I can say that I lift - eat low carb - eat mostly sat-fats - avoid PUFA - and I'm not having weight problems (did in the past eating carbs). My take is that eating sat-fats reduces my hunger. I don't think forced feeding is the norm.
But - I would also say that there is MUCH - very MUCH - we don't know - very little high quality research that doesn't trigger my junk science warning lights.
Most of the successful weight lifters do supplement with pure protein (read the labels). One has to gain weight to gain strength - and that means eating enough protein. (because I am low-carb - I have to be sure to get enough salt-potassium-magnesium as well).
I started off with decades of back problems - defied my MD's advise and started doing bar-bell training (as opposed to exercise) - (look up Rippetoe) once I could squat half my weight - the pain was gone. (pain is a great motivator) At 65 I can squat 275lb - my fasting BG went from 96 to 84 as I made gains. Even if I eat some carbs my postprandial BG doesn't go up past 110 anymore. Having good strength - muscle mass - seems like a very good idea. I think MD's should advise people to be able to squat their body-weight as a minimum.
Actually davemoriarty2, it looks too me that you are in an utterly ideal position to run an n=1 experiment. You won't kill yourself acutely with a bottle of corn oil... Not sure I'd do it long term but a month should let you track fat % even on something as simple as a set of impedance scales, without doing any lasting damage.
Peter
Extra muscle is a great disposal site for blood glucose.
Hi Peter,
Thanks for your response. I have not been adding the corn oil, but just some white rice and peanut butter here and there on top of high SFA and low sugar. Still no veggie oils.
I was wondering on a more general sense, if one wants to first and foremost take care of their liver, can liver fat only be reduced on a weight loss or maintenance? For example, if one is avoiding sugar and veggie oils and is eating right for their liver, but is putting on a few pounds out of choice, is this getting in the way of the liver healing?
Thank you again,
Dave
Hi Dave,
Having pondered for a while I would expect that although you might well increase liver lipid by overeating and produce some degree of hepatic insulin resistance using beef dripping, the question is whether this might be pathological or physiological. Systemic moderate elevation in insulin (secondary to reduced hepatic extraction) would build some fat in adipocytes and some muscle too, which is what you want. Also, if you do manage to accumulate significant amounts of hepatic lipid, does it matter? Can you damage liver tissue by peroxidising palmitic acid? I think not. With PUFA, generating lipid peroxides is a mater of amount, rather than if at all. Adding extra palmitate, by paid overfeeding, to a background of hearthealthypolyunsaturates might be more of a problem.
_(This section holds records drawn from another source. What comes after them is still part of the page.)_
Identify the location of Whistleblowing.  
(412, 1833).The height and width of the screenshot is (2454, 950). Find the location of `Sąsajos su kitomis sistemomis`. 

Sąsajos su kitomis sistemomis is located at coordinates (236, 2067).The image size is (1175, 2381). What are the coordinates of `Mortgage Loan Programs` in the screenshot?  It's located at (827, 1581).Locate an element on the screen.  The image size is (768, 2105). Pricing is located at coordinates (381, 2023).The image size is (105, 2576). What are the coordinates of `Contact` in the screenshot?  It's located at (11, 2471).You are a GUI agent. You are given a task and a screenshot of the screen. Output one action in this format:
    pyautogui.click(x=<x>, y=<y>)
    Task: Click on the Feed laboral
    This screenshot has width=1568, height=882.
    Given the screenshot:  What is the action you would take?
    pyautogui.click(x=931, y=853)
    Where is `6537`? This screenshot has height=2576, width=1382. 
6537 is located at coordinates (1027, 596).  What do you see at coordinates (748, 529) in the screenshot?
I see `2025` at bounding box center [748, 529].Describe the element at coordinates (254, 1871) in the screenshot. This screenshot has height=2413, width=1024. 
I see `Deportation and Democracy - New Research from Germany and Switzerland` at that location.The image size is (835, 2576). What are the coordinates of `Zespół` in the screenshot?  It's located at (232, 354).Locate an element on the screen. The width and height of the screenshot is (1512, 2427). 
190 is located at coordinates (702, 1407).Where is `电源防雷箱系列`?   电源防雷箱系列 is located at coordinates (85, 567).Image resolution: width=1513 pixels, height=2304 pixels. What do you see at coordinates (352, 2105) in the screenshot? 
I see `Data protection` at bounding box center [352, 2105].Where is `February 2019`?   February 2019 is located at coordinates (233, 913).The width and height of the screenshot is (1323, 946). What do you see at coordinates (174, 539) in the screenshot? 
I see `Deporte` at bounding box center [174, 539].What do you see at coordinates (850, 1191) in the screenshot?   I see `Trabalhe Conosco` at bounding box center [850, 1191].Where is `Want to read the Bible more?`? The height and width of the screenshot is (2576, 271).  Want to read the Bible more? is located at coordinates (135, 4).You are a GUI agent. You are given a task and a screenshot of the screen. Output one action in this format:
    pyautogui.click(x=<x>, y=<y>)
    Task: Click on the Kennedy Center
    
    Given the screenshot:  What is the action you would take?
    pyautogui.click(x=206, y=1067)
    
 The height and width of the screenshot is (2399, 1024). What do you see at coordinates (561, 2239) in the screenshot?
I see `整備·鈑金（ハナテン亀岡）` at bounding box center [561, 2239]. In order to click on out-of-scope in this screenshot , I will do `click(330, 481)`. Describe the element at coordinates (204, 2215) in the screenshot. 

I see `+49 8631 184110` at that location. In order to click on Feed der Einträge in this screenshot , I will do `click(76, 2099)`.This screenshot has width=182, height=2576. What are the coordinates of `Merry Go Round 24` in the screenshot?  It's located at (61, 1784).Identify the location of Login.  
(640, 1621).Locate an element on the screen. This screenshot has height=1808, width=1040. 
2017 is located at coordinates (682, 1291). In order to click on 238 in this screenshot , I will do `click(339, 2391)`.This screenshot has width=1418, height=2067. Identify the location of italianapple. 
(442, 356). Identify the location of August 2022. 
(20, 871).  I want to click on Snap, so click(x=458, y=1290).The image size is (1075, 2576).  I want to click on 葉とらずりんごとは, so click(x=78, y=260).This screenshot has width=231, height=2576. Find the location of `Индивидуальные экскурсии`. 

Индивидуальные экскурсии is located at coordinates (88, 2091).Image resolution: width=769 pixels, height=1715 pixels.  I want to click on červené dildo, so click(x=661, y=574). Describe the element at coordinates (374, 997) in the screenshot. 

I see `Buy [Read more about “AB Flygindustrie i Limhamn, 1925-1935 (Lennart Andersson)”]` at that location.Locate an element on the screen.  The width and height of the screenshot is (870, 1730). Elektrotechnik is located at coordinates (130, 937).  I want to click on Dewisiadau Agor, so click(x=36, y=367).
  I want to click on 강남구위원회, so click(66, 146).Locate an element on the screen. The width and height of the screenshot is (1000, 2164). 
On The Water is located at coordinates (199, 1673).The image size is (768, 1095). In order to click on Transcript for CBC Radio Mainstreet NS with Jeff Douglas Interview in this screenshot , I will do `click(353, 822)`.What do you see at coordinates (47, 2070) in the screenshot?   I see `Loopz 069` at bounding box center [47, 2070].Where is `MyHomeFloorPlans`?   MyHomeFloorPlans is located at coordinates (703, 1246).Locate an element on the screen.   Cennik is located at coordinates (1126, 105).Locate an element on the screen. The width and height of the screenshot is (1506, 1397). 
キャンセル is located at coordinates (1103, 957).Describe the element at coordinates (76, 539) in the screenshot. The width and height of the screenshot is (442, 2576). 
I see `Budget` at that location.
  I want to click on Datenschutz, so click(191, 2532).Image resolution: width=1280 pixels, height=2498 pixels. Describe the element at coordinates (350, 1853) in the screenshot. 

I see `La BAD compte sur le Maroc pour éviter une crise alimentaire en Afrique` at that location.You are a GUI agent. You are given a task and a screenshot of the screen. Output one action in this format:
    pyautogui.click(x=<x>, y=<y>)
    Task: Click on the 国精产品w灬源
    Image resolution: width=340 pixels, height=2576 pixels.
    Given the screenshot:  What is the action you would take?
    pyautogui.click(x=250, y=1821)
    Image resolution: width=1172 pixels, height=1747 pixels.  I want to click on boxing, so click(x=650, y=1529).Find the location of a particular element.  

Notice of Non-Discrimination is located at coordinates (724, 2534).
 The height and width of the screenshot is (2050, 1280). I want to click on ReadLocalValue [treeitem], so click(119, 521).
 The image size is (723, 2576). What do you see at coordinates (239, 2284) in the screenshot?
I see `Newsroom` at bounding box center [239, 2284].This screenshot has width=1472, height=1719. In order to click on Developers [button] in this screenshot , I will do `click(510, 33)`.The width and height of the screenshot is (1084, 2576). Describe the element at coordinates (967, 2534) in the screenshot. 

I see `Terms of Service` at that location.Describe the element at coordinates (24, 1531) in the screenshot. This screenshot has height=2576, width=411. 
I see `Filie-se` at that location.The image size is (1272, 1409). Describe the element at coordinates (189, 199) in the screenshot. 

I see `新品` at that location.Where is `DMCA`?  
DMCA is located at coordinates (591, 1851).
The papers on supplementing PUFA without paid overfeeding are few and far between and extraordinarily poorly done. Except the Sydney Diet Heart Study and the Minnesota Coronary Experiment, both of which killed enough people that they were buried for decades. The studies that is, not the people. Though I guess the people were too.
Peter
Sorry, what is "paid overfeeding"? Forced overfeeding, perhaps?